In order to restrict synchronisations of certain users it currently needs to be done by configuring a LDAP search filter as per How to write LDAP search filters. This can get particularly complicated when multiple groups, from different DNs are involved. Please provide some functionality within the UI to only synchronise users based on different groups, for different applications.

Suggested Solution

This solution mentions JIRA, however is applicable for any application integrating with Crowd.

1. Log into Crowd as administrator
2. Go to Applications and click on your JIRA application.
3. Click on "Groups"
   Now you should see a list of all groups that can authenticate to JIRA (I'll use my instance for example).
   Pearson AD - PEROOT users - jira-administrators
   Pearson AD - PEROOT users - jira-developers
   Pearson AD - PEROOT users - jira-users
   Pearson Crowd - external users - jira-users-ext

Now, in JIRA, or in Crowd, there should be a checkbox option (it'll probably be easier to implement in JIRA, but if done in Crowd could be easily utilized by all Atlassian apps) to only sync authenticated groups.

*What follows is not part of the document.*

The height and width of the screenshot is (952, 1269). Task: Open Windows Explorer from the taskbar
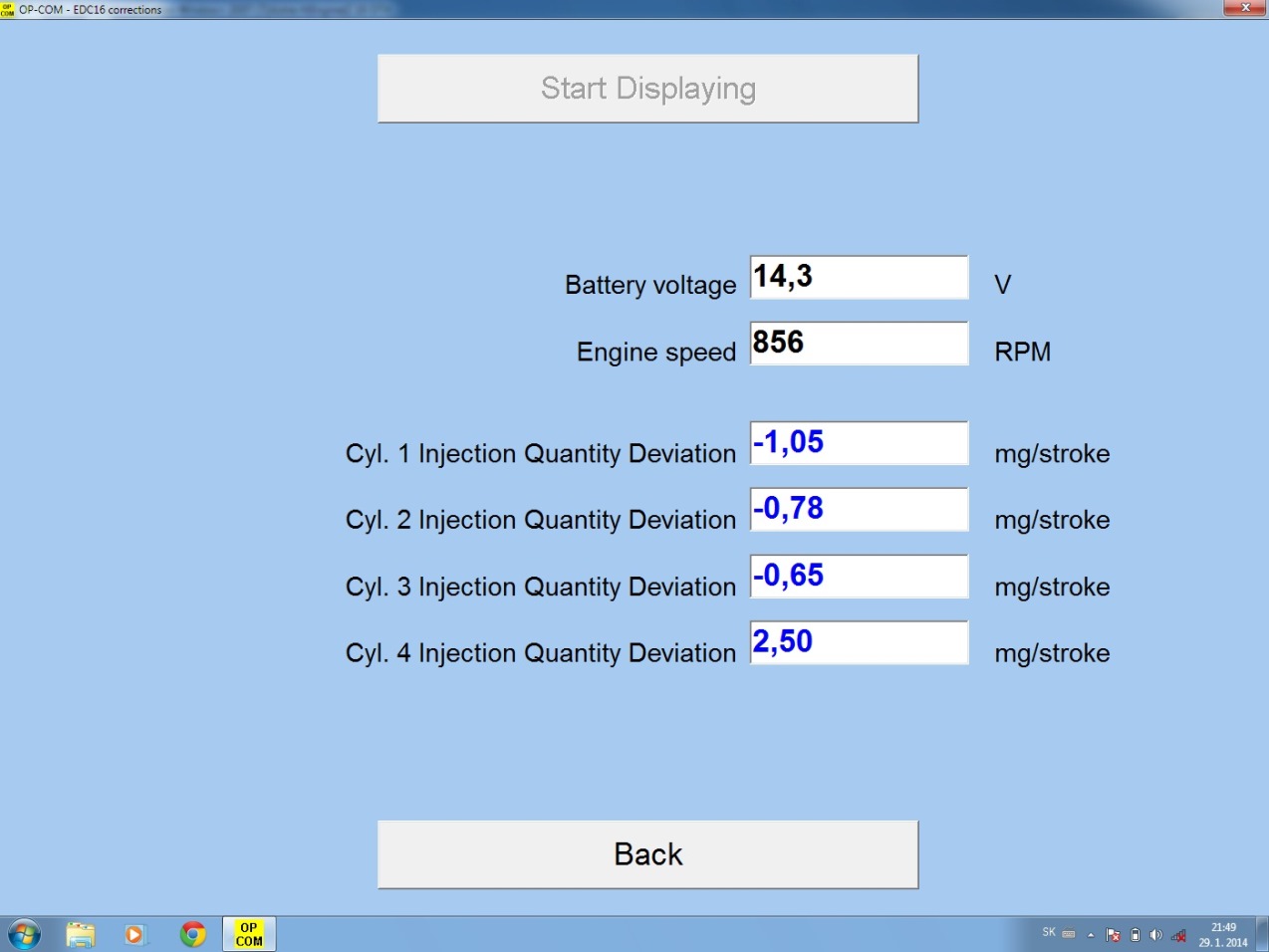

What this would mean is that unless the user is a part of one of the above groupings, they are not synced into JIRA. This would cut down drastically on the number of users brought in, and alleviate the issues large instances such as our own have been experiencing. JIRA would no longer be forced to bring in user information for users that cannot access JIRA.

This would drop us from 80k users, back to our 8k, while still allowing us to authenticate through Crowd, manage our groups through Crowd, and leaves (as far as I can tell) all functionality intact.